Everyone has bad days (weeks, years) at work. Mostly, those bad times are caused by other humans behaving badly. In The Expansion Project, the debut novel from Ben Pester, it is the workplace itself that becomes monstrous and engulfs its staff. “Wires emerge from windows in some buildings, clustered like tentacles.” People blur at the edges, disappear, find mist where there should be real places. The “expansion project” of the title is relentless, mysterious — and never explained.
Humans started this inhuman project, but the bosses are unseen. Early on, we hear of a CEO announcing the expansion, and there are references to the HQ of the company being in Texas. An archive note reads: “This HQ is also referenced in several hundred archive clippings of expansion meetings — for example ‘When, tell me when did we lose contact with the Texas office? How long has it been since they dialled into these meetings?’”

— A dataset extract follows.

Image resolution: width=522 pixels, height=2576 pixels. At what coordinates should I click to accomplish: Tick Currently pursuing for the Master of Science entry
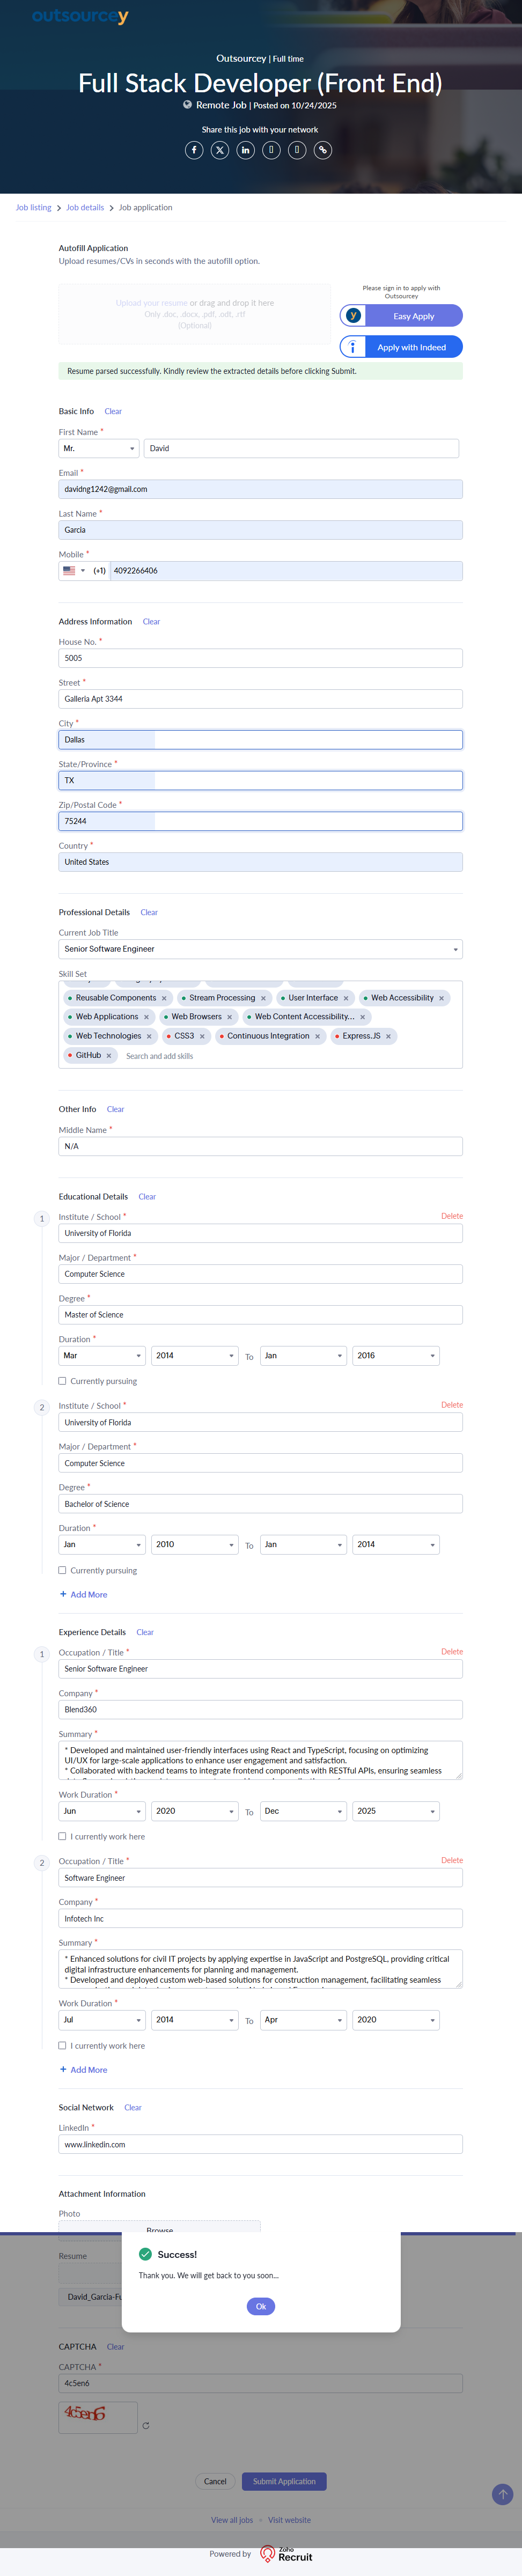[63, 1381]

Our guide, of sorts, is the nameless, all-seeing future archivist at the Capmeadow business park. Everyone inside the ever-expanding campus is watched over, surveilled and heard from, faintly, in archive footage and audio testimony. Employees end up living on site, first in hotels, then in chalets. As an “inbound architecture-growth services” worker says: “There is something, I suppose, creeping about the way the land map expands underfoot. The slime on the tiles, and so on.”